The majority of retirement planning advice focuses on how to save enough money to replace your salary.

However, employment supplies us with much more than just money. What we do gives many of us a sense of meaning, purpose, and even identity. Work also offers us social relationships and structure.

Losing all of that can be unsettling, which is why expert including some who have already retired advise planning ahead of time for how you will substitute those qualities of employment.

Most individuals don’t crave a life of complete leisure. They want a feeling of purpose, important daily activities and relationships, and the flexibility to do whatever they want, even if that involves working.

A Typical Day

Retirement is frequently marked by a bustle of activity as people travel, see relatives, and indulge in beloved hobbies. However, retirement experts advise imagining a more normal day once you’ve completed some of your bucket list items. From the moment you wake up, how will you spend each hour? With whom would you spend your time? What will you say if someone asks you, “What do you do?”

Studies suggest that working during retirement is positively associated with higher levels of satisfaction. Part-time work can also help you gently transition into retirement.

Some individuals feel really worried about retiring because it does seem very final.
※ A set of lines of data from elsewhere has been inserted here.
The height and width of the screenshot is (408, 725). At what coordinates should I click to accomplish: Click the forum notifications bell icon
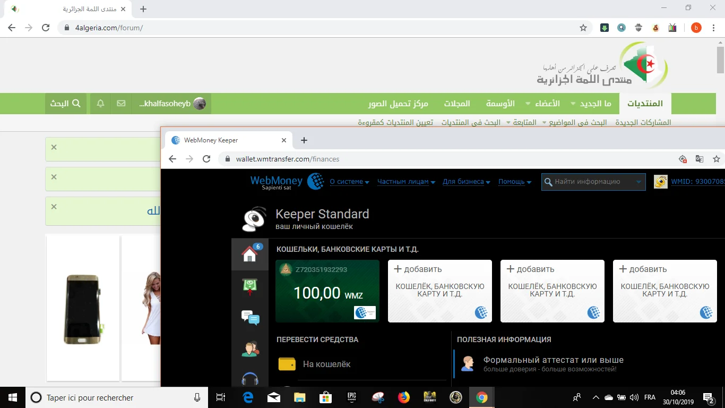[x=100, y=104]
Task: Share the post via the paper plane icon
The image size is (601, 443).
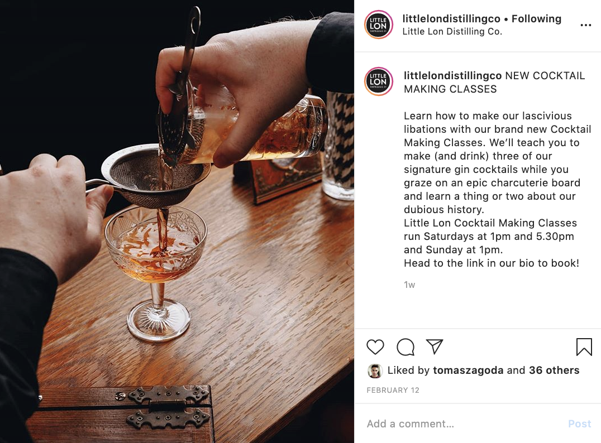Action: 435,346
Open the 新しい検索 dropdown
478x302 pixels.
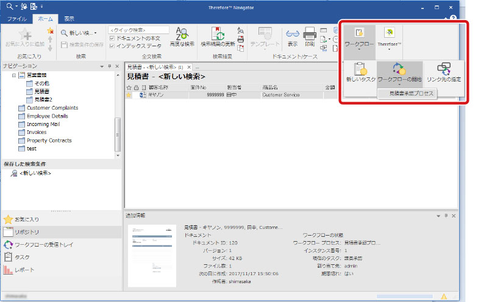[79, 33]
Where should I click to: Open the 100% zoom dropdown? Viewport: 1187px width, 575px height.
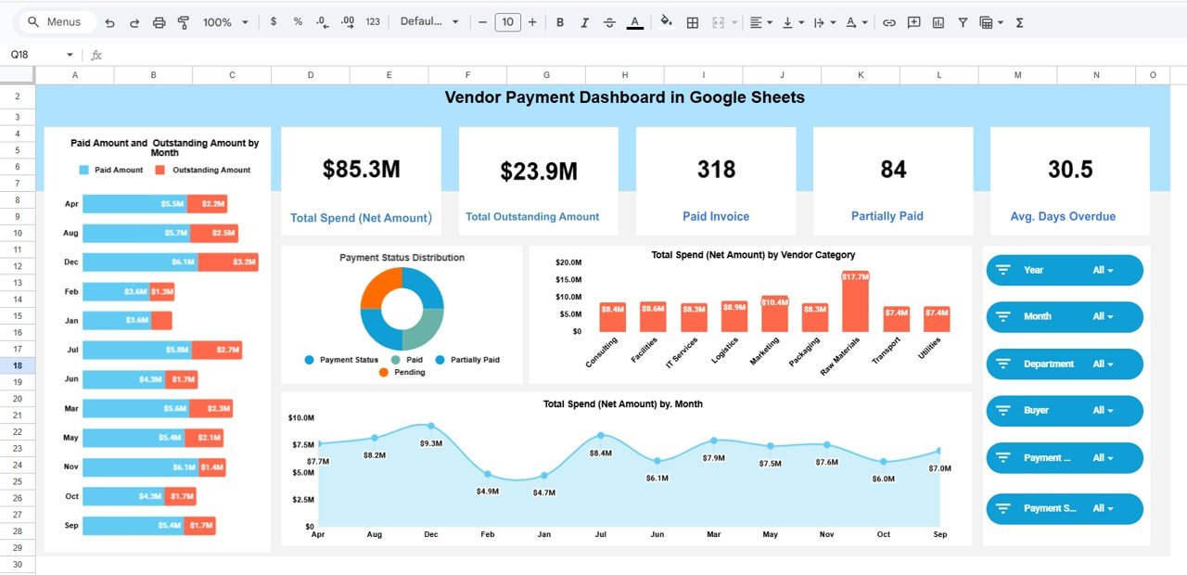[x=225, y=22]
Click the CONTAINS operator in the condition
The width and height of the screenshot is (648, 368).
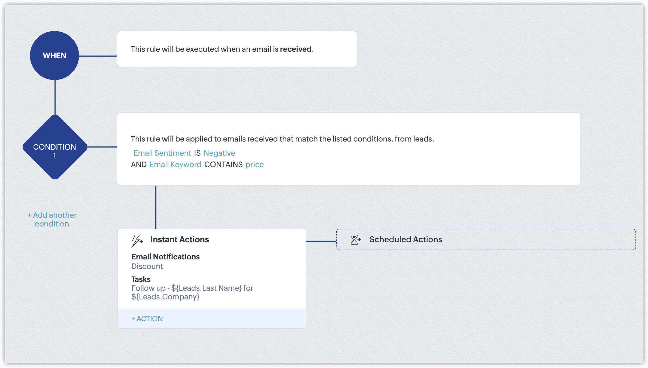pos(223,164)
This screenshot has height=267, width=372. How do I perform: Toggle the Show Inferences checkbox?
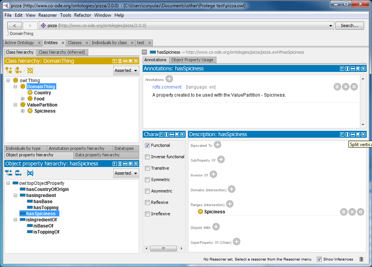point(319,259)
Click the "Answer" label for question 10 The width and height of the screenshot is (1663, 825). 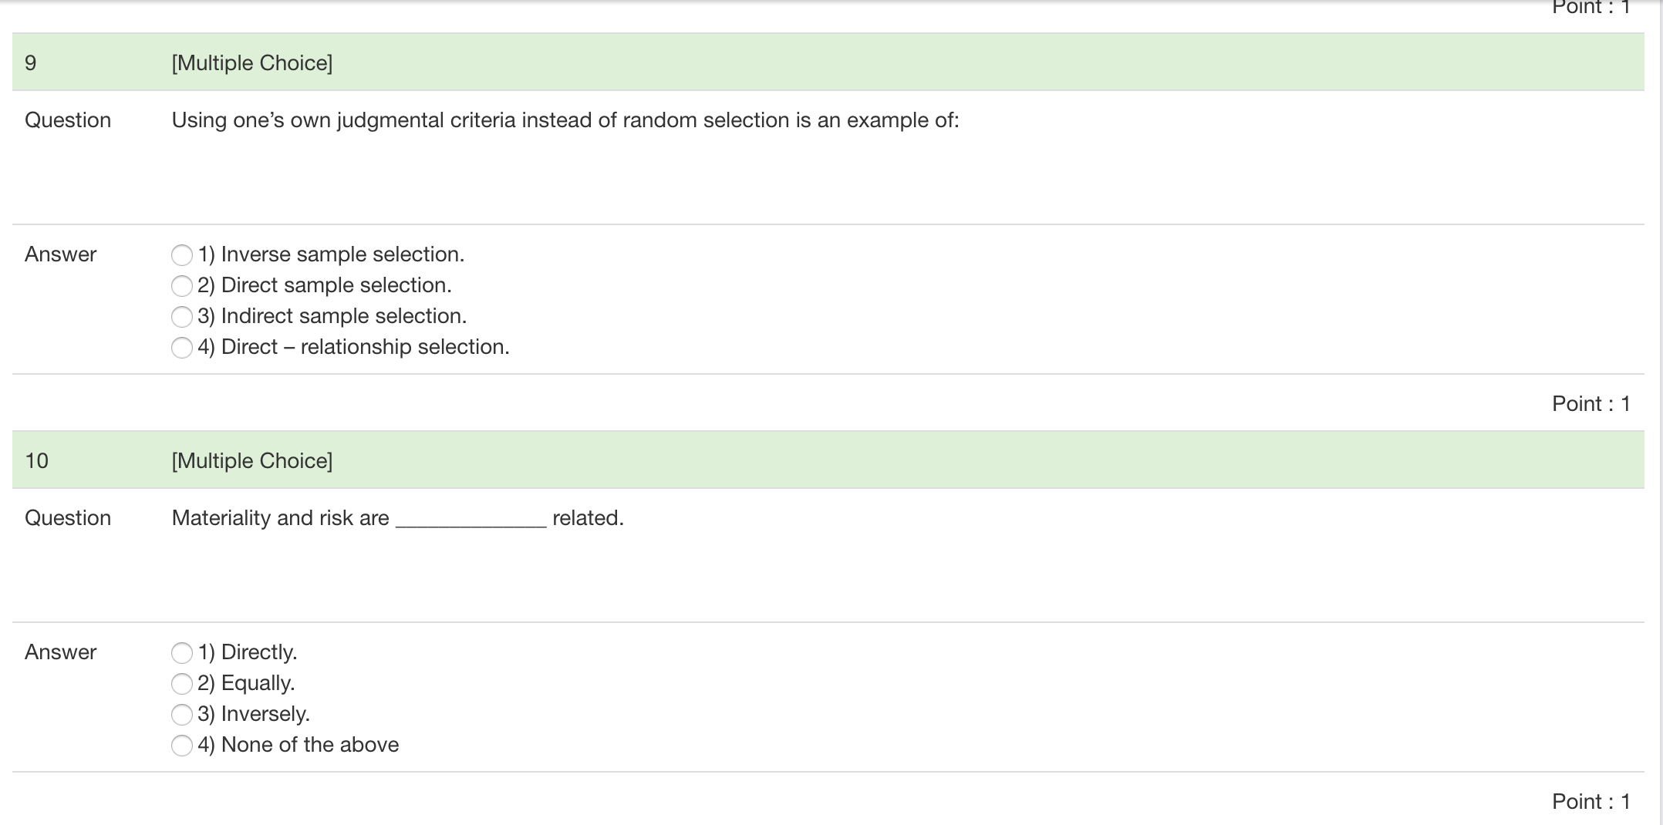(61, 652)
Think about working part-time to have less work and more leisure time so you can ease into it.

Take a Retirement Test Run

You should put your retirement plan to the test before quitting your job. Consider taking a two-week vacation to do something you want to do in retirement, such as golfing, volunteering, traveling or caring for the grandchildren. If you are preparing to relocate to another place, you should consider renting a property there for a few weeks if possible. You might find that reality fulfills or exceeds your expectations. If not, you can change your plans before committing.

Consider how you will replace the social connections you enjoy at work. People who have strong social relationships are happier, healthier, and have longer lives. Spending more time with family and friends might help you invest in existing relationships both before and after retirement. Set aside specific days and times to communicate on a regular basis, either in person or through phone or video conference.

As you age, you will lose connections when people die or move away. Volunteering, joining community organizations, or simply getting to know your neighbors better can all help you meet new people. Companionship from a dog, cat, or other pet can help improve one’s mood.

Have a purpose

Without the framework of employment, some people begin to fade, with one day merging into the next. Setting objectives and working toward them can help restore a sense of purpose and accomplishment.

Stay healthy by walking 10,000 steps every day, eating healthy foods, and having at least 7 hours of sleep every night. It is critical to look after your physical well-being. In a 2014 poll, 81 percent of retirees rated good health as a critical factor for a happy retirement.)

Achieving defined, measurable goals can help people redefine their definition of productivity, which is crucial to many people’s sense of identity. Goals might also help to compensate for a propensity to postpone doing tasks.

People who are accustomed to saving and delaying gratification may have difficulty “flipping the switch” to simply enjoying their life. However, time, good health, and vitality are not limitless. Many people struggled during the pandemic not just because their plans were cancelled, but also because they were acutely aware that the clock was ticking.